── EXCERPTED DATA

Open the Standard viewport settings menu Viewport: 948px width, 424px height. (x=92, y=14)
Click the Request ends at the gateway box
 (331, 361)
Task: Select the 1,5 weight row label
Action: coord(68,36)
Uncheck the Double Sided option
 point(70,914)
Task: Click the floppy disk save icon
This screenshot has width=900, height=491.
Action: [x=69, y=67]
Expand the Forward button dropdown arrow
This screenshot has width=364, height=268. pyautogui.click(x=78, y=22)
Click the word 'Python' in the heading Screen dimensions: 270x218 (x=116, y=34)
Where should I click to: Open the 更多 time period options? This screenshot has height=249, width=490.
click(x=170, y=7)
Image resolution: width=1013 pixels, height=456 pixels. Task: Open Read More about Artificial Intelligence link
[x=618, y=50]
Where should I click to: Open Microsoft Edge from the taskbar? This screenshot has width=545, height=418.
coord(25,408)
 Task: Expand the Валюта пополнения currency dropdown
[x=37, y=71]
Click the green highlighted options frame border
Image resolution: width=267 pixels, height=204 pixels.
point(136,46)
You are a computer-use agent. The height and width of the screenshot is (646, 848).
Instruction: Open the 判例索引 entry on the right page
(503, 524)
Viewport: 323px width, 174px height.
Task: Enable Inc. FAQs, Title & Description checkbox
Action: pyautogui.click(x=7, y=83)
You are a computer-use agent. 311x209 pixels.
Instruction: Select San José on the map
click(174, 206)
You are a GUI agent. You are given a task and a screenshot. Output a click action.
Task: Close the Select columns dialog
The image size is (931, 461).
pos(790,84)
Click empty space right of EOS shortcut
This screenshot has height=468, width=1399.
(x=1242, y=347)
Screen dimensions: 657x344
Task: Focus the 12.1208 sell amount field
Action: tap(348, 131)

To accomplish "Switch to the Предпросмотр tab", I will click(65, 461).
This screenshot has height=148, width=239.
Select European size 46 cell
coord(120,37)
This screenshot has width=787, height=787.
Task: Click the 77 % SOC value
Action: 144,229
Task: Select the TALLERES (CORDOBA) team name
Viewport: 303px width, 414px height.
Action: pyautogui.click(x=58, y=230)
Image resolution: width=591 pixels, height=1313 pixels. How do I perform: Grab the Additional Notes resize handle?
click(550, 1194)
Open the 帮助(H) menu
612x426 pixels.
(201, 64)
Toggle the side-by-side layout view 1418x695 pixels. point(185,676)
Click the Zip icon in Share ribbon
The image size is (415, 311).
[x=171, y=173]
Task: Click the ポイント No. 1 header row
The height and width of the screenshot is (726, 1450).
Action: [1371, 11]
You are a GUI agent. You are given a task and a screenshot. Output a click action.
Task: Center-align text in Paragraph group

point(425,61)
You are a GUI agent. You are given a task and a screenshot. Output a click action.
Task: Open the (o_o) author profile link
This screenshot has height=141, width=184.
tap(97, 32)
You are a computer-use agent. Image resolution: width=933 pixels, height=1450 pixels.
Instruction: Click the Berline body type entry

────

**TO DO**
The response should be an exact copy of the lines from the one with "Task: Select the TALLERES (CORDOBA) team name" through the end of the data, with no other text.

**WRITTEN SOLUTION**
Task: Select the TALLERES (CORDOBA) team name
Viewport: 303px width, 414px height.
Action: pyautogui.click(x=58, y=230)
Image resolution: width=591 pixels, height=1313 pixels. How do I perform: Grab the Additional Notes resize handle?
click(550, 1194)
Open the 帮助(H) menu
612x426 pixels.
(201, 64)
Toggle the side-by-side layout view 1418x695 pixels. point(185,676)
Click the Zip icon in Share ribbon
The image size is (415, 311).
[x=171, y=173]
Task: Click the ポイント No. 1 header row
The height and width of the screenshot is (726, 1450).
Action: [1371, 11]
You are a GUI agent. You are given a task and a screenshot. Output a click action.
Task: Center-align text in Paragraph group

point(425,61)
You are a GUI agent. You are given a task and a screenshot. Output a click action.
Task: Open the (o_o) author profile link
This screenshot has height=141, width=184.
tap(97, 32)
You are a computer-use agent. Image resolution: width=933 pixels, height=1450 pixels.
Instruction: Click the Berline body type entry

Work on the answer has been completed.